While many workers feel insurance coverage is an entitlement, in reality, offering health insurance to employees is purely voluntary—a matter of tradition, not law. This truth flies in the face of many firmly held beliefs about workplace benefits. But, in fact, there is no federal law that requires employers to provide or pay for health insurance coverage for all current employees, or even full-time employees. In 2004, only 61% of all working employers received health insurance coverage from their employers.

No federal legal scheme requires every employer to offer insurance coverage. However, an employer who promises to provide health insurance—in an employee manual, for example—must follow through on the promise. And benefits must be provided without discriminating against any employee or group of employees. That includes employees who are statistically more likely to incur high medical costs. For example, federal laws specifically provide that women workers and older workers must be provided with the same coverage as other workers. (See Chapter 7, Sections C and E.) One grand exception to this general rule is that many state laws now allow employers to offer health plans that offer higher premiums to smokers. (See Chapter 6, Section E.)

In recent years, some companies have discontinued or cut back on insurance coverage they offer employees, simply because of the expense. The legal rule emerging is that of evenhandedness: Employers cannot offer insurance coverage to some employees and deny it to others.

But because health insurance is a job benefit that is not regulated by law, employers are otherwise free to fashion a plan of any stripe. They may:

  • require employees to contribute to the cost of premiums

  • offer reduced reimbursement or pro rata coverage to part-time employees

  • limit options to one insurance plan or offer a variety of choices, or

  • give employees a sum of money earmarked for insurance coverage that may be applied to any chosen plan.

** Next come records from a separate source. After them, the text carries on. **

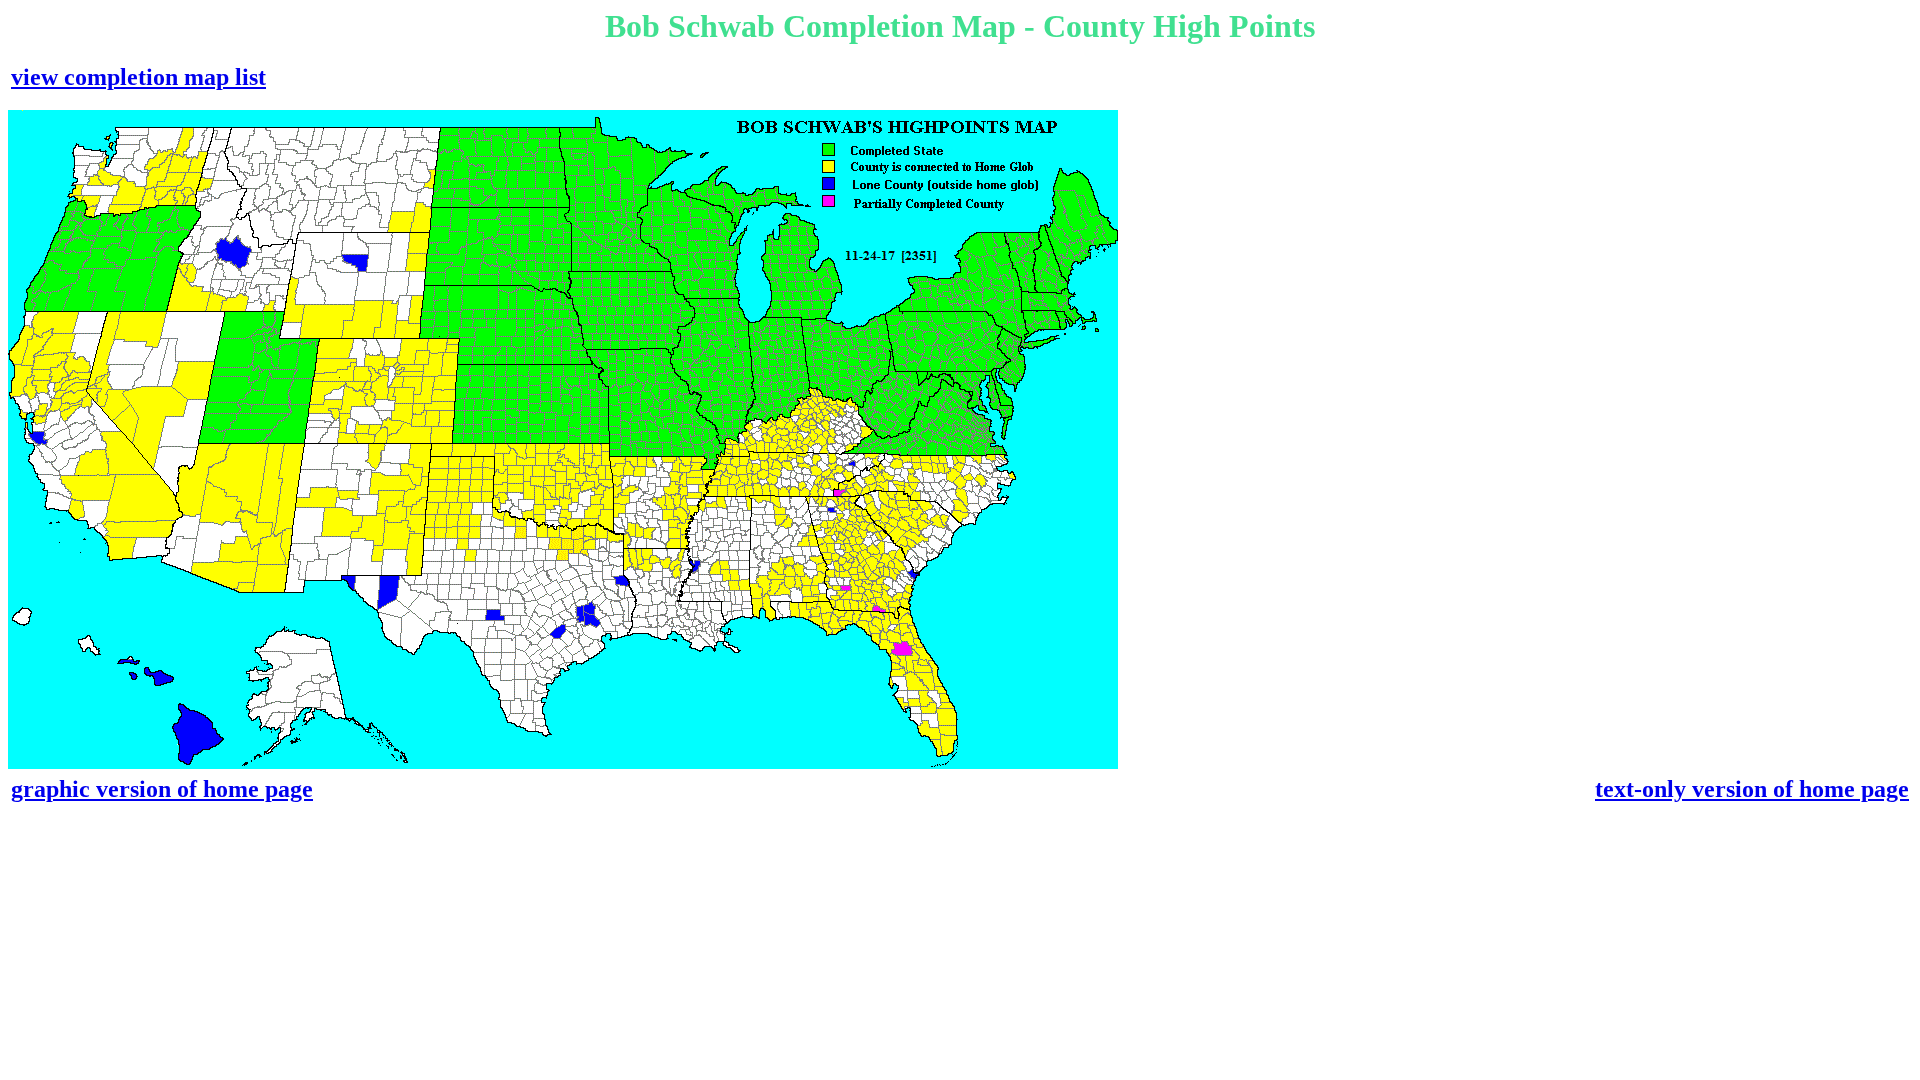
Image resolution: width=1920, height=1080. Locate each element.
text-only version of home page (1752, 789)
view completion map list (138, 77)
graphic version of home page (162, 789)
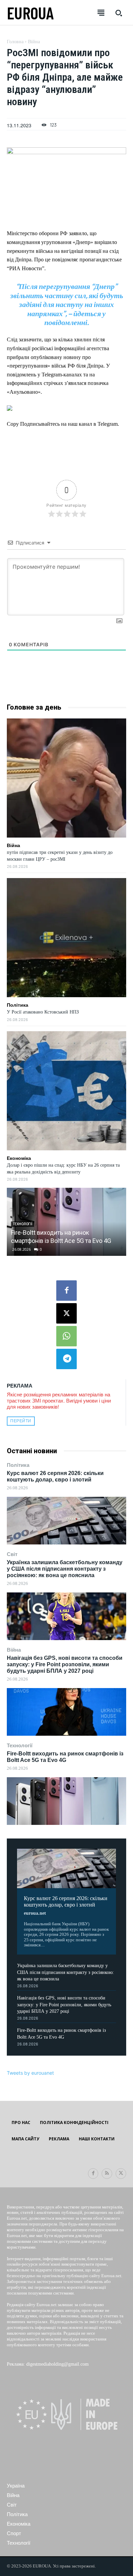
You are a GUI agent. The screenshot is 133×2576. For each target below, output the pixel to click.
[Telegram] (66, 1359)
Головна (15, 41)
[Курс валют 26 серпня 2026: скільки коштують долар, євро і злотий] (66, 1520)
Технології (19, 1745)
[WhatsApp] (66, 1336)
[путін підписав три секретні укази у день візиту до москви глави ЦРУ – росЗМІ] (66, 778)
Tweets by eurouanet (30, 2073)
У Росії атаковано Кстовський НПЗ (43, 1012)
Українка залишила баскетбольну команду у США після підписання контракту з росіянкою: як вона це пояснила (64, 1568)
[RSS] (107, 2173)
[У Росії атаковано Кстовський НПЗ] (66, 937)
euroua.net (35, 1913)
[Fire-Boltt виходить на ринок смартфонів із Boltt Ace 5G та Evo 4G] (66, 1801)
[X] (66, 1313)
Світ (12, 1554)
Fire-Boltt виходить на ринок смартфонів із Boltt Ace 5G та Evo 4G (65, 1757)
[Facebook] (66, 1290)
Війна (14, 1650)
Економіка (19, 1158)
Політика (18, 1465)
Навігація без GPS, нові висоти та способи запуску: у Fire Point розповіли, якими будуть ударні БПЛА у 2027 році (64, 1664)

    As anyone who has read the fine print on a health insurance policy can attest, insurers, too, place conditions on the coverage they provide. The most nettling of these limitations is on preexisting conditions. Under these provisions, if you have had a recent illness or have a chronic medical condition, you may be denied coverage, be made to wait a specific time period until your condition will be covered, or be forced to pay high premiums for specialized coverage. The greatest headway on doing away with the preexisting condition denial of coverage has been made in the federal law requiring continuing coverage for former employees. (See Section C3, below.)

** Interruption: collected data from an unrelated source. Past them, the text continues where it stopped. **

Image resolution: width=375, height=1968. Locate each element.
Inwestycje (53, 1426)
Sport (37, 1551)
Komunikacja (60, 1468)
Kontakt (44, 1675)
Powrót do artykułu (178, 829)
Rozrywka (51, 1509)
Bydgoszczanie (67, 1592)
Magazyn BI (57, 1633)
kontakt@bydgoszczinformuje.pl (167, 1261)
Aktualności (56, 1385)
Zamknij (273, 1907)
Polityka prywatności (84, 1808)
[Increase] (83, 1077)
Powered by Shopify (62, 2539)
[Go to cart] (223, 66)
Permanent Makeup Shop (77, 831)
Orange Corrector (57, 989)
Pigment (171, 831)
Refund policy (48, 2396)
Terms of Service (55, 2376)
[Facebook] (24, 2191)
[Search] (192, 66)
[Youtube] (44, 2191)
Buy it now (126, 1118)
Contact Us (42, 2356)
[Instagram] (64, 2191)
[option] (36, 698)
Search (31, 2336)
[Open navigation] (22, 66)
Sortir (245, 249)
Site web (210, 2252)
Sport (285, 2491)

    Traditionally, employers that have provided health care coverage have done so through an indemnity or reimbursement plan which pays the doctor or hospital directly or reimburses the employee for medical expenses he or she has already paid.

    While traditional coverage allowing employees to seek out their preferred medical provider is still widely used, a growing number of employers today provide coverage through the alternatives of a health maintenance organization (HMO) or a preferred provider organization (PPO).

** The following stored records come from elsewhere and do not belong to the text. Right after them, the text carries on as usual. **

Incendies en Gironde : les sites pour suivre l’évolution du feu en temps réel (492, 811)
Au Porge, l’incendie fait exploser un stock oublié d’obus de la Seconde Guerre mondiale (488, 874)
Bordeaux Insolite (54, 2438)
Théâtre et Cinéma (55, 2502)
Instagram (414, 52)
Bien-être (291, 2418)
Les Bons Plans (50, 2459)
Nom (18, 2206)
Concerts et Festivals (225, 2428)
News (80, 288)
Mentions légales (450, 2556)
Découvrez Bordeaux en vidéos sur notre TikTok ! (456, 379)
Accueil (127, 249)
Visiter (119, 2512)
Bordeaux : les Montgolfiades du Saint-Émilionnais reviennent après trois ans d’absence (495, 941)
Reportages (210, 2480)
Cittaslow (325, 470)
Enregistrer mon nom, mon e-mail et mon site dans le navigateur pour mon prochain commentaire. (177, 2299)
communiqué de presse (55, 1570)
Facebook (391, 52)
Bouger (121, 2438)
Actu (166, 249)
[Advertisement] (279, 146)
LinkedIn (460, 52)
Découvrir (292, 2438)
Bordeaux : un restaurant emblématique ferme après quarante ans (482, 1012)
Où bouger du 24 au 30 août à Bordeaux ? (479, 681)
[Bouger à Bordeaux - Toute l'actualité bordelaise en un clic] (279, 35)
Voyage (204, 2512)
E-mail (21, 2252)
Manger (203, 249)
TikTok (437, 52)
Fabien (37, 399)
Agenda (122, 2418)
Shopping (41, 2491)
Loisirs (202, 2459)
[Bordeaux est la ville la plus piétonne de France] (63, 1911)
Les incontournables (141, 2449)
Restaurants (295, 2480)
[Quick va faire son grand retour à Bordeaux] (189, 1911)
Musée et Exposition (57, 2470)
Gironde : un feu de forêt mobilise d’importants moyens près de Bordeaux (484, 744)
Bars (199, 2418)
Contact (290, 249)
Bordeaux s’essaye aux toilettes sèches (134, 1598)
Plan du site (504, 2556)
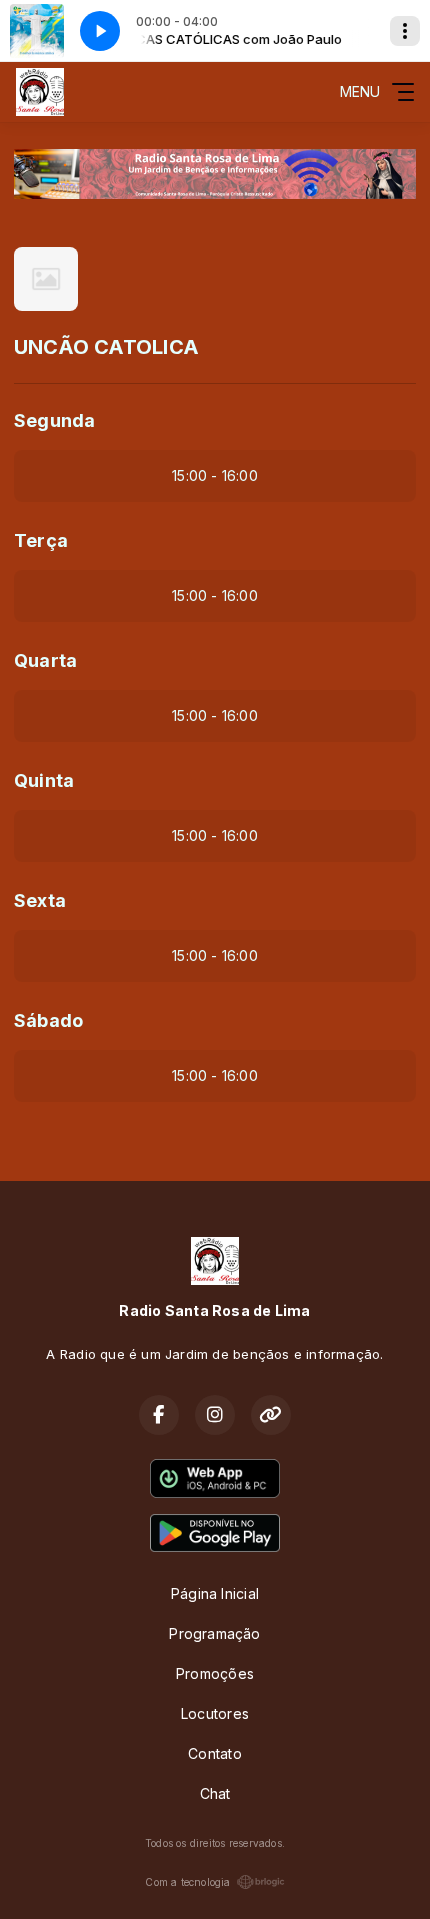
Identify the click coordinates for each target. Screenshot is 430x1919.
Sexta (40, 900)
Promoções (215, 1673)
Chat (215, 1793)
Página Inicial (215, 1593)
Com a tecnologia (187, 1882)
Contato (214, 1753)
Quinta (44, 780)
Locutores (215, 1713)
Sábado (48, 1020)
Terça (41, 540)
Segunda (54, 420)
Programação (214, 1633)
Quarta (45, 660)
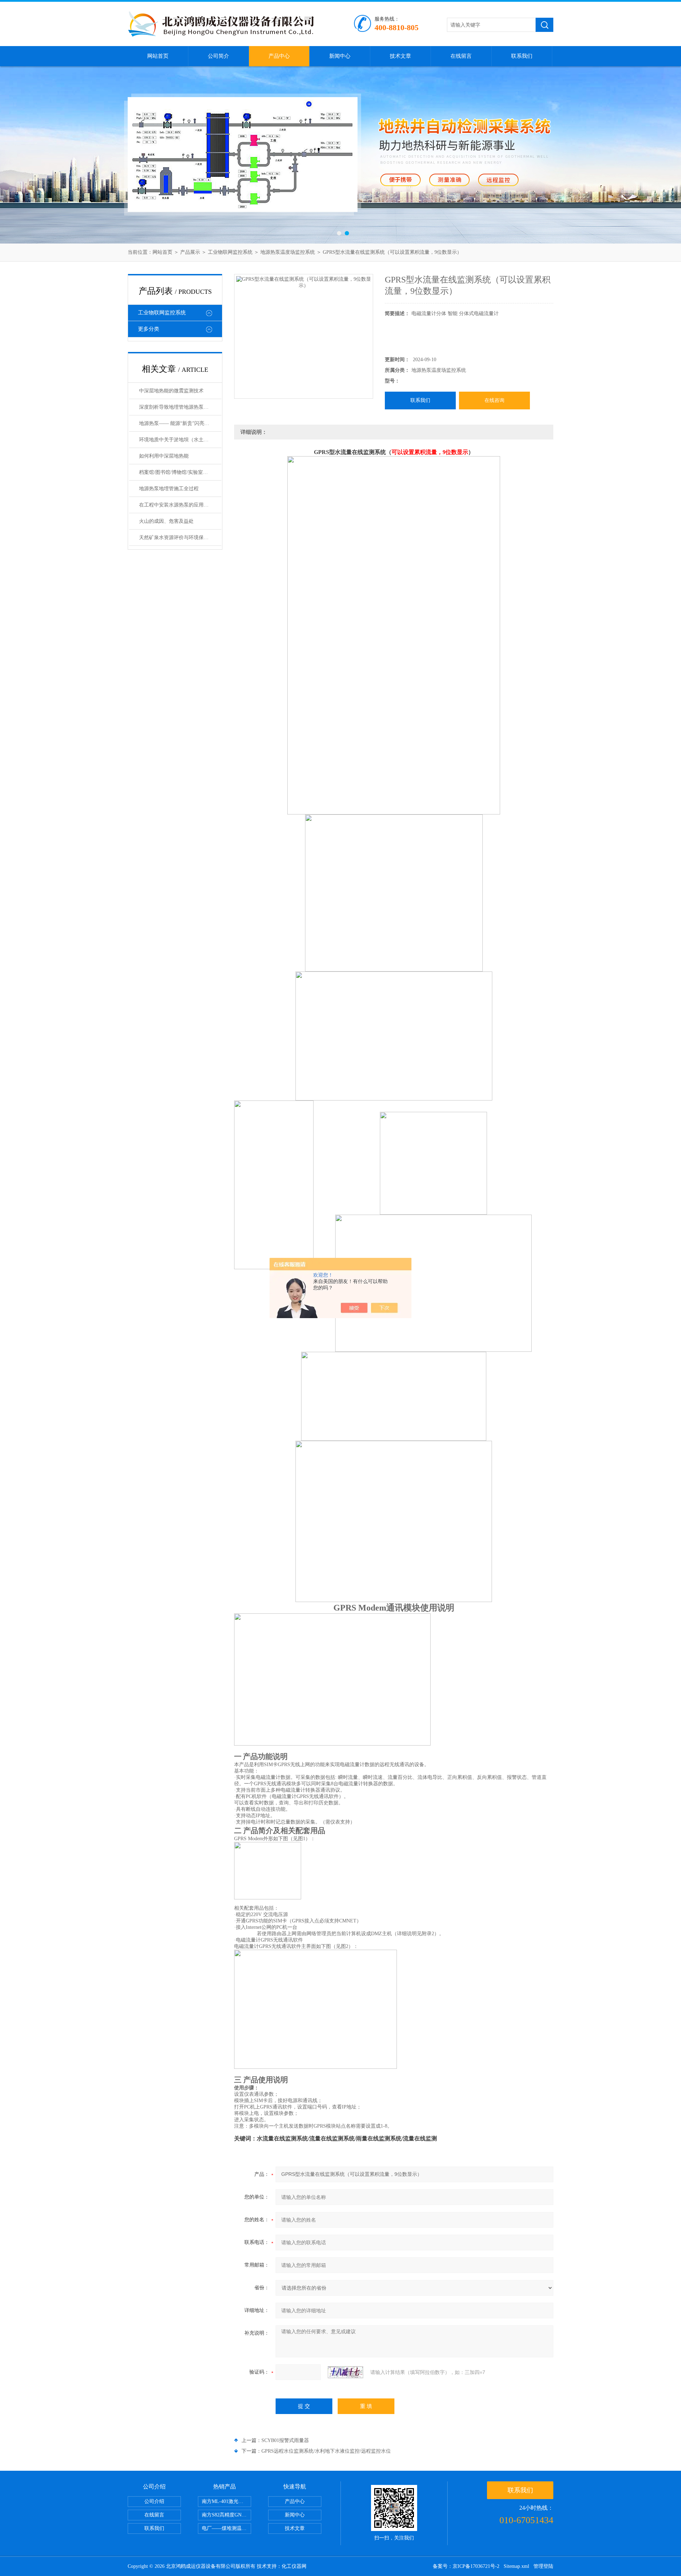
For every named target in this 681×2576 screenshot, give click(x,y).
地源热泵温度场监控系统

    An HMO is made up of hospitals and doctors who provide specified medical services to employees for a fixed monthly fee. Within the HMO service area, covered employees must use the HMO hospitals and doctors unless it’s an emergency or they receive permission to go elsewhere.

    A PPO is a network of hospitals and doctors who agree to provide medical care for specified fees. Often the network is put together by an insurance company that also administers it. Employees usually can choose between using the network’s hospitals and doctors or going elsewhere.

    There are two main categories of employee health insurance: coverage for current employees and coverage for former employees.